In their cohort, Thöne and colleagues found that having MS and being currently not treated with any DMT were the only significant predictors for very low AMH levels. They concluded that the use of DMT to modulate disease activity in MS indicates that the benefits of suppressing disease activity in MS outweigh the potential negative effects of DMT on ovarian reserve [3].

The relationship between MS and infertility is not fully understood, but a link seems to exist between progression, severity of disease and infertility [16].

This study showed that 72% of patients had fears regarding their fertility and MS’s effect on fecundity, and 21% of patients decided to have a second child after being diagnosed with MS. Lavorgna and colleagues conducted an online survey in 2019, which showed that 33 out of 395 participants never wanted to become a parent because of MS “anti-parenthood after diagnosis” while 362 were in favor of parenthood. The frequency of a second child in patients with MS after diagnosis was 38% compared to 67% in people without MS diagnosis [23].

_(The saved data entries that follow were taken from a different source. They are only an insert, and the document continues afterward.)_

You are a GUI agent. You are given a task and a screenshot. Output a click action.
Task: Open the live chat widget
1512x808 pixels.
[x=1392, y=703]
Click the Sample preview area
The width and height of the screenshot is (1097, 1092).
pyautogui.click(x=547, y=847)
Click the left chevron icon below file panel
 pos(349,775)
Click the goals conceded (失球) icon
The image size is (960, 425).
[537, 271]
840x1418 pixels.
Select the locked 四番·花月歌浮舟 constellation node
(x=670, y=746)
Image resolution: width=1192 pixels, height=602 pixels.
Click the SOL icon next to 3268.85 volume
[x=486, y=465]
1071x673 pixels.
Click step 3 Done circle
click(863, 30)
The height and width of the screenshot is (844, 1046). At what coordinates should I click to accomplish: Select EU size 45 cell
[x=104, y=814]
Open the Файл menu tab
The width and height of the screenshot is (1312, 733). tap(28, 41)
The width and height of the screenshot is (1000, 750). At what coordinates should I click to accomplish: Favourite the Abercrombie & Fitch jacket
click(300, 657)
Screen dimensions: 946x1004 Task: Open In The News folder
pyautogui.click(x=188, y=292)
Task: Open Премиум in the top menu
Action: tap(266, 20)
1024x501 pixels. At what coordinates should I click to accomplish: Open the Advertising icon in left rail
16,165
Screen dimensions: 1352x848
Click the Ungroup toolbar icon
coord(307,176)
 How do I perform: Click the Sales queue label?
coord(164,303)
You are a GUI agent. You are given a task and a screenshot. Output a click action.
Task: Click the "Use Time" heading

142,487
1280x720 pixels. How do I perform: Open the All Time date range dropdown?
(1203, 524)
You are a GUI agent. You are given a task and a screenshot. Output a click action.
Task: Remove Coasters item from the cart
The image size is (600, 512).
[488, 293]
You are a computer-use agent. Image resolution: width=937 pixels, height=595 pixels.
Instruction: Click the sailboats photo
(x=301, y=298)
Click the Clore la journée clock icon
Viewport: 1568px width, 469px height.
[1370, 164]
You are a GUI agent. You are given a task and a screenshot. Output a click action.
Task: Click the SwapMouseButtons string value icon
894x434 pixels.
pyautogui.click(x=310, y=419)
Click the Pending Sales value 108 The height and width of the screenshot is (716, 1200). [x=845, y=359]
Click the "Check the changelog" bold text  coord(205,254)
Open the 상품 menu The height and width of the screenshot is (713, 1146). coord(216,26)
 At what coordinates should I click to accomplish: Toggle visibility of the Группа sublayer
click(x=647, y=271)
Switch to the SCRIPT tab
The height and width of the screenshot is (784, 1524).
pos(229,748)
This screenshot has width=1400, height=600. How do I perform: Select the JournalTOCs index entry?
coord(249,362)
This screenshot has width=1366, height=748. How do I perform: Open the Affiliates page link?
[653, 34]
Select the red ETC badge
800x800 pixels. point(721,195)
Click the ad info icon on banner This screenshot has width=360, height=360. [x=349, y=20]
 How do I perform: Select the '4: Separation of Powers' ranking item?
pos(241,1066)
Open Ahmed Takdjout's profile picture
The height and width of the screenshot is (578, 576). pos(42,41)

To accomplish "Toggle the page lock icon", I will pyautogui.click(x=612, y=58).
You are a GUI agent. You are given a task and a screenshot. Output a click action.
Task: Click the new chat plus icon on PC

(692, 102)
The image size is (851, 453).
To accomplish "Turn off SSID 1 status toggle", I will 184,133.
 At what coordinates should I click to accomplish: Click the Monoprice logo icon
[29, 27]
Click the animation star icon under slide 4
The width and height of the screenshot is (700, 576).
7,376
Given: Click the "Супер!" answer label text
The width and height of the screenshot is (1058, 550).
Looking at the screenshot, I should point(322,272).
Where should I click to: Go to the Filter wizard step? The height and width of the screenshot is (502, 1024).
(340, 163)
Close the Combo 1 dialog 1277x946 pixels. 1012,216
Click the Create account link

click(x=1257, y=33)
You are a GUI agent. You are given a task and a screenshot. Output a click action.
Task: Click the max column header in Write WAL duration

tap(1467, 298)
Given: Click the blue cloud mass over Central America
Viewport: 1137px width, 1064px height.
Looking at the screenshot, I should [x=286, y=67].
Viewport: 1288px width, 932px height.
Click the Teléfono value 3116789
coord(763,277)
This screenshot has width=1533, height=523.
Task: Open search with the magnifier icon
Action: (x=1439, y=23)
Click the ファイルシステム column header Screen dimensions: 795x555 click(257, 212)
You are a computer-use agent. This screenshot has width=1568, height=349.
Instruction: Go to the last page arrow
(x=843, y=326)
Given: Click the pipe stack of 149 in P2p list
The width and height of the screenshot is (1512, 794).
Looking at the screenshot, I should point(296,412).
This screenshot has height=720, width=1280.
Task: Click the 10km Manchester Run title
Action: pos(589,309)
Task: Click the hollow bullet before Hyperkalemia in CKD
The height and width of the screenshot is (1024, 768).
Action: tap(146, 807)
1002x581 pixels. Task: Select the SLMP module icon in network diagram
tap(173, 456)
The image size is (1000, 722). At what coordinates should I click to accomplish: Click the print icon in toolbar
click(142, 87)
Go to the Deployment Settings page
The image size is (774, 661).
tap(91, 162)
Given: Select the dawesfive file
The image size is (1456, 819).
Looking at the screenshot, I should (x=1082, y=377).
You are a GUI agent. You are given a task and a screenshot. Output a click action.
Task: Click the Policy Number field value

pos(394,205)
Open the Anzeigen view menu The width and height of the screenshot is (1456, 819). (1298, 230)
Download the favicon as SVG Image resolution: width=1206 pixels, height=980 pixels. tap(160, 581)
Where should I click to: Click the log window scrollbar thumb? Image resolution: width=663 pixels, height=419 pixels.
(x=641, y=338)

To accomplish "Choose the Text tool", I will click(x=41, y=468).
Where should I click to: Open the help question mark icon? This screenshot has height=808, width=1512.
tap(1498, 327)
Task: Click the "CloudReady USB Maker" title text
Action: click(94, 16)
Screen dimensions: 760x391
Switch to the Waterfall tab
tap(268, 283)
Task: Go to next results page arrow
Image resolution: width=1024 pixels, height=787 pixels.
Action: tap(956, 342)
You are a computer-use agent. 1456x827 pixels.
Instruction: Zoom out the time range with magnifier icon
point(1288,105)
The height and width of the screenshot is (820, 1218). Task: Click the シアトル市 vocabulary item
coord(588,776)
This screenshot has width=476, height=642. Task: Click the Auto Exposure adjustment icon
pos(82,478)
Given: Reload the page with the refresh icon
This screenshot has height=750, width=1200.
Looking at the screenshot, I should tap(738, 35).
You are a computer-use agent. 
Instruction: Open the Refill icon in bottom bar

Educating patients is of extreme importance in this aspect. Patients should be aware of the reduced disease activity during pregnancy and the fact that certain classes of DMTs can be used safely during pregnancy and lactation. Most MS patients fearing pregnancy are unaware of these facts and accordingly may attempt to avoid or delay pregnancy. Also, patients should be educated about the importance of planning pregnancy in advance and coordinating treatment plans with the physician following the case.

There are no studies directly assessing pregnancy success rates in MS [24, 25]. However, some studies showed that females with MS may have fewer children as compared to general population [23]. In the current study, it was found that 54 out of 64 sexually active patients (84%) got pregnant and only one patient complained from 1ry infertility.

The effect of MS on fecundity on MS could be due to the effect of disease on fertility, the effect of symptoms such as sexual dysfunction, bladder dysfunction and fatigue on trying to get pregnant [26].

Several limitations to be taken into consideration. First, the AMH level needs to be empowered with antral follicle count to surely help in the diagnosis of ovarian aging. Second, the patients’ sample was predominantly RRMS patients, with other MS subtypes under-represented with insufficient numbers to draw statistically significant conclusions subtypes other than RRMS. Third, both study groups were mismatched as regards marriage status. Lastly, we did not address the relation of DMT to fertility in women with MS—specially RRMS—in detail, but we notice the correlation and we aim to emphasis more and more on this topic in further research. Despite these limitations, to our knowledge, this is the first study to address this issue in Egypt.

Conclusions

Multiple sclerosis may affect female fertility and fecundity by affecting ovarian aging and decreasing AMH levels.